Monday, March 23, 2015

View from 10,000 Feet

After a weekend to clear the mind and look at the markets with a fresh perspective, we are clearly building a top.  Not just in the S&P 500, but in global equities.  It is not earnings expansion driving prices higher, but valuation expansion.  In U.S., Europe, and Asia.  Shanghai Composite is at a post 2009 high.  So is the Eurostoxx, and the S&P 500.  The bull market is 6 years old.  The economic data is coming in weaker than expected.  The faith in central banks keeping the liquidity going is at an all time high.

Here is the problem.  The central banks can provide the liquidity, but they do it through the bond market.  The money does not have to flow from the bond market to the equity market.  There is no rule that says so.  The money can just stay in the bond market, or cash, or the money that went into equities can go back into bonds, or cash.  Only because we've had such a long lasting rally in equities that people assume that QE automatically equals higher equity prices.  Going forward, I don't believe that will be the case.  Rather, I believe QEs going forward will greatly distort the bond market, leading to unthinkably low yields, even in Treasuries.  I would not be surprised to see a 1.0% 10 year Treasury yield in 2016.  10 year yield, not Fed funds!

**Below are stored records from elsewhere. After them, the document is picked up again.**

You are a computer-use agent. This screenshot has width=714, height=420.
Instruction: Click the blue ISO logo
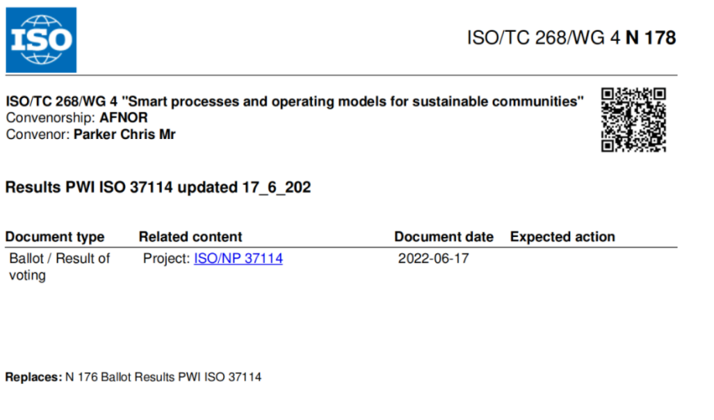(41, 39)
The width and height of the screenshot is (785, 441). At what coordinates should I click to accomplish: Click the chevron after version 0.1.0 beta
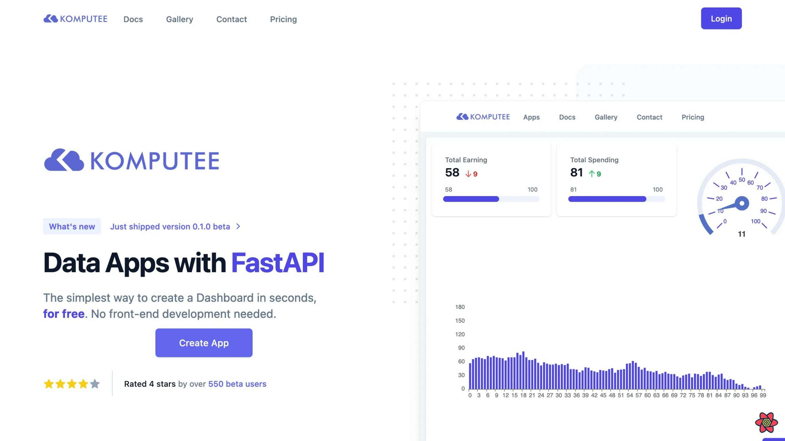click(238, 226)
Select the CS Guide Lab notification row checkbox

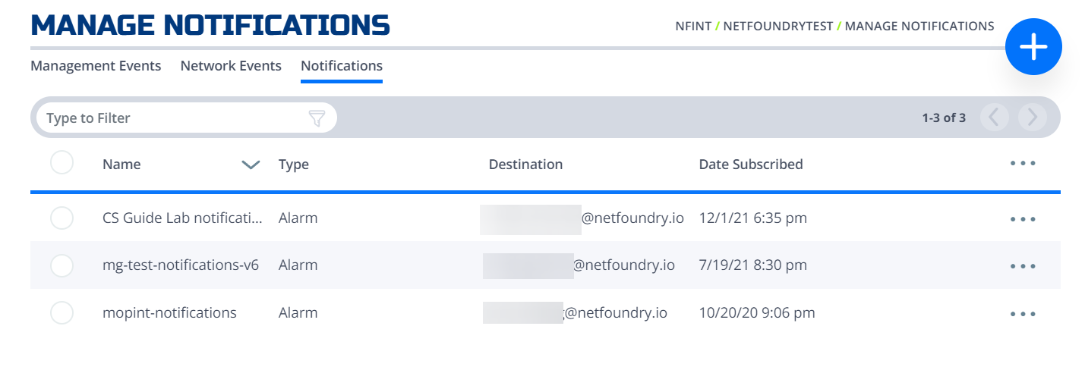click(62, 218)
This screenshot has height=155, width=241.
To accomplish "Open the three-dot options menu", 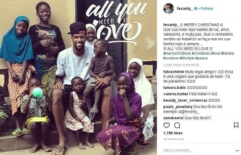I will (237, 150).
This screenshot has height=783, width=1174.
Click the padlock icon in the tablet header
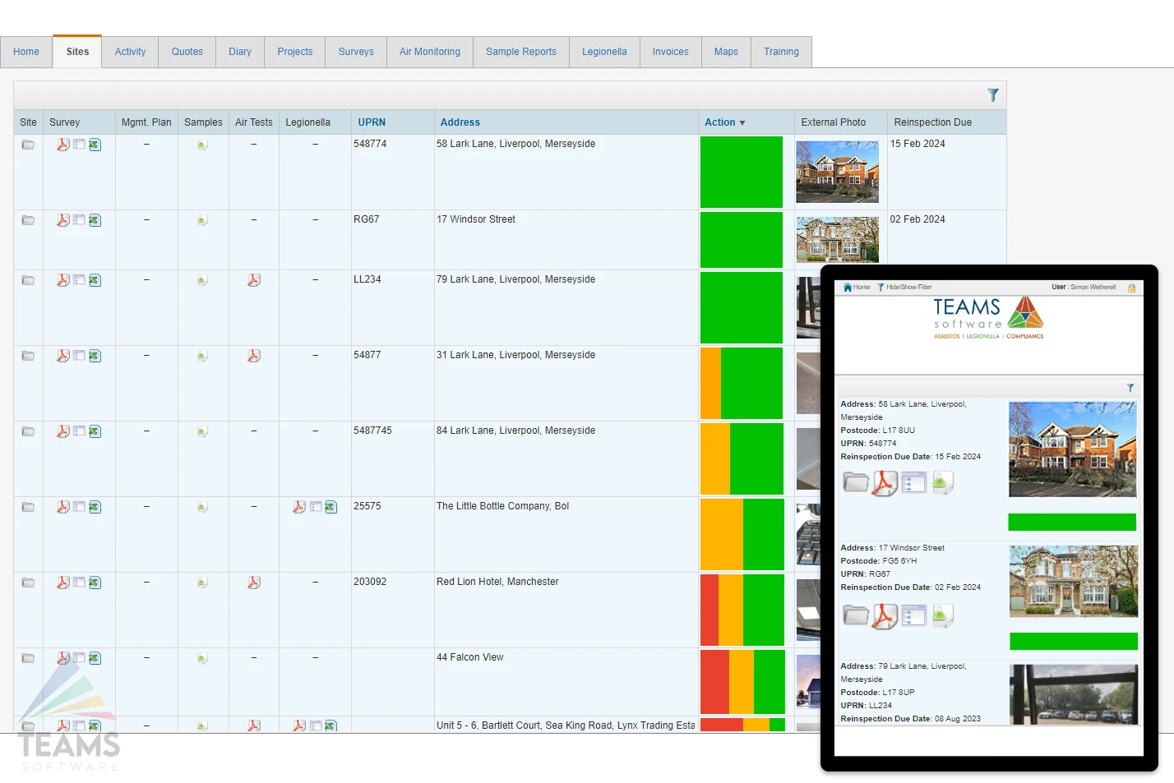pyautogui.click(x=1131, y=288)
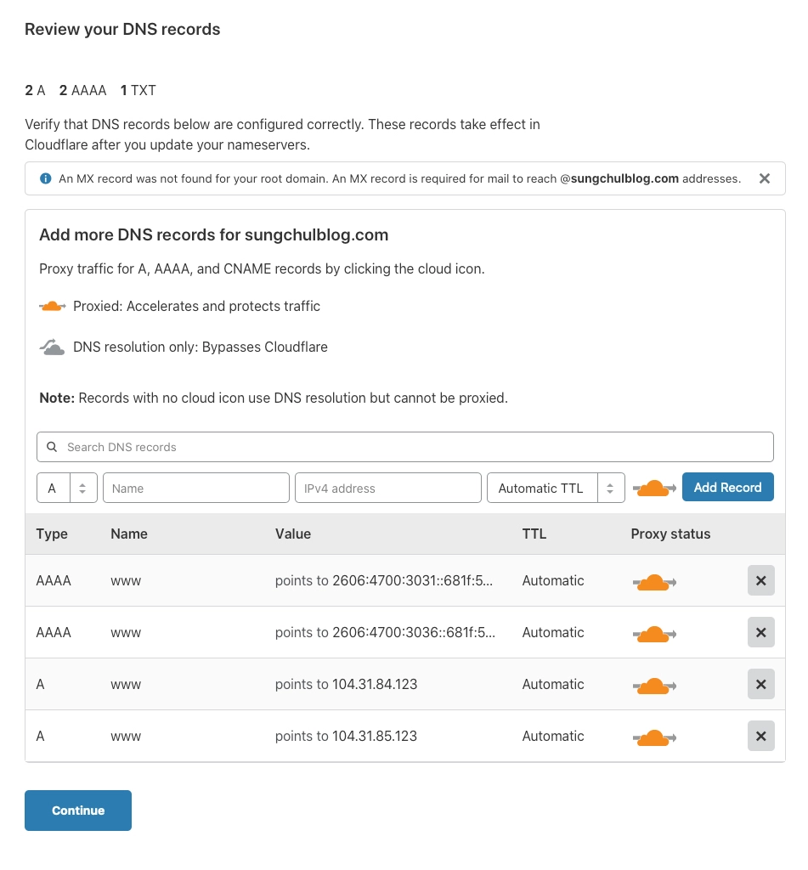Toggle proxy status for 104.31.84.123 record
This screenshot has width=808, height=870.
tap(654, 686)
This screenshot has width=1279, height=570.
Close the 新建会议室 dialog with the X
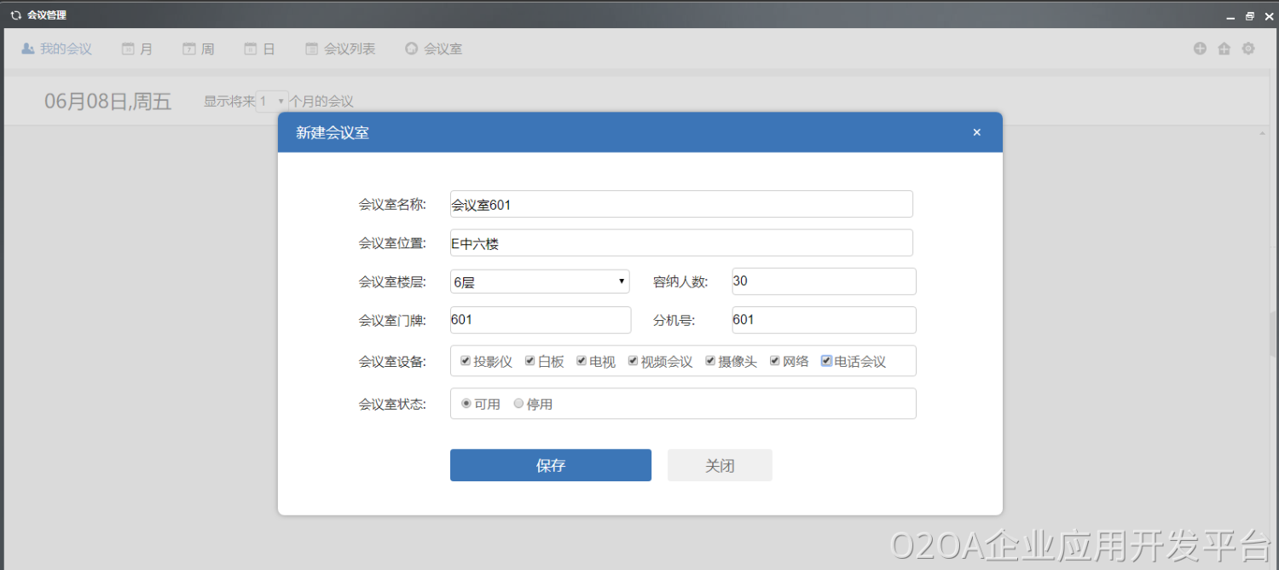[x=977, y=132]
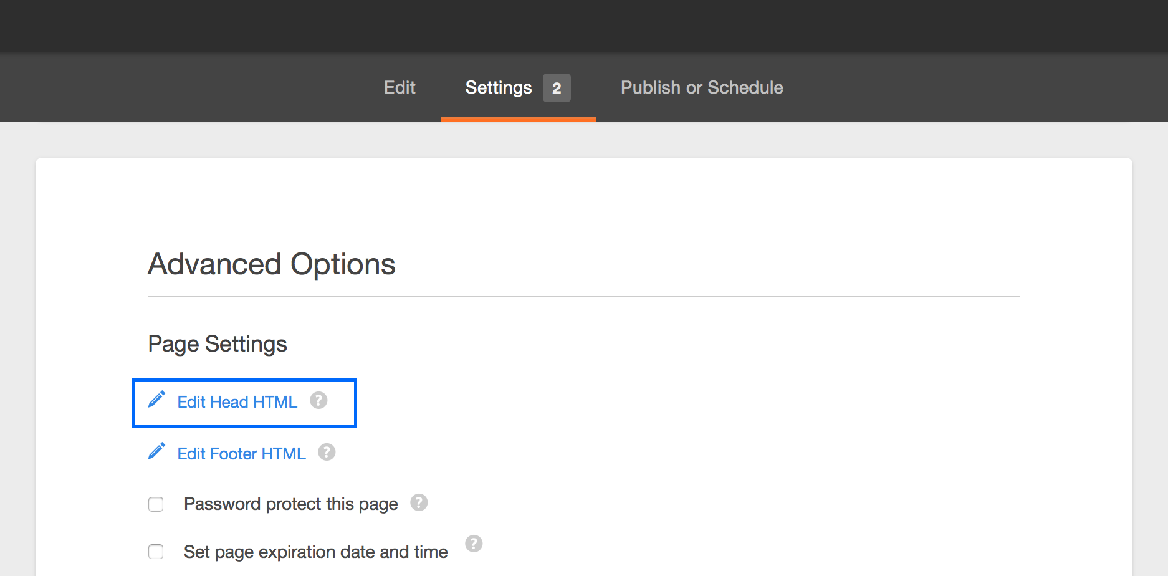This screenshot has width=1168, height=576.
Task: Open help tooltip for Edit Head HTML
Action: pyautogui.click(x=318, y=400)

You would think the S&P and commodities would gap up pretty strongly on this weaker dollar, but its not.   I see very limited upside here, and see a sideways trade for the rest of the month that lures in more inflows before we get another move lower.

2 comments:

Ivanovich71 said...

Or central banks can be like the BoJ and openly buy the market.

Market Owl said...

Yes, that's always a possibility, but according to the federal law, Fed cannot take credit risk when buying securities, so it would be considered illegal. Doesn't mean that they won't try to get around the law if they are really desperate to pump up equities, but that wouldn't happen unless we crash again.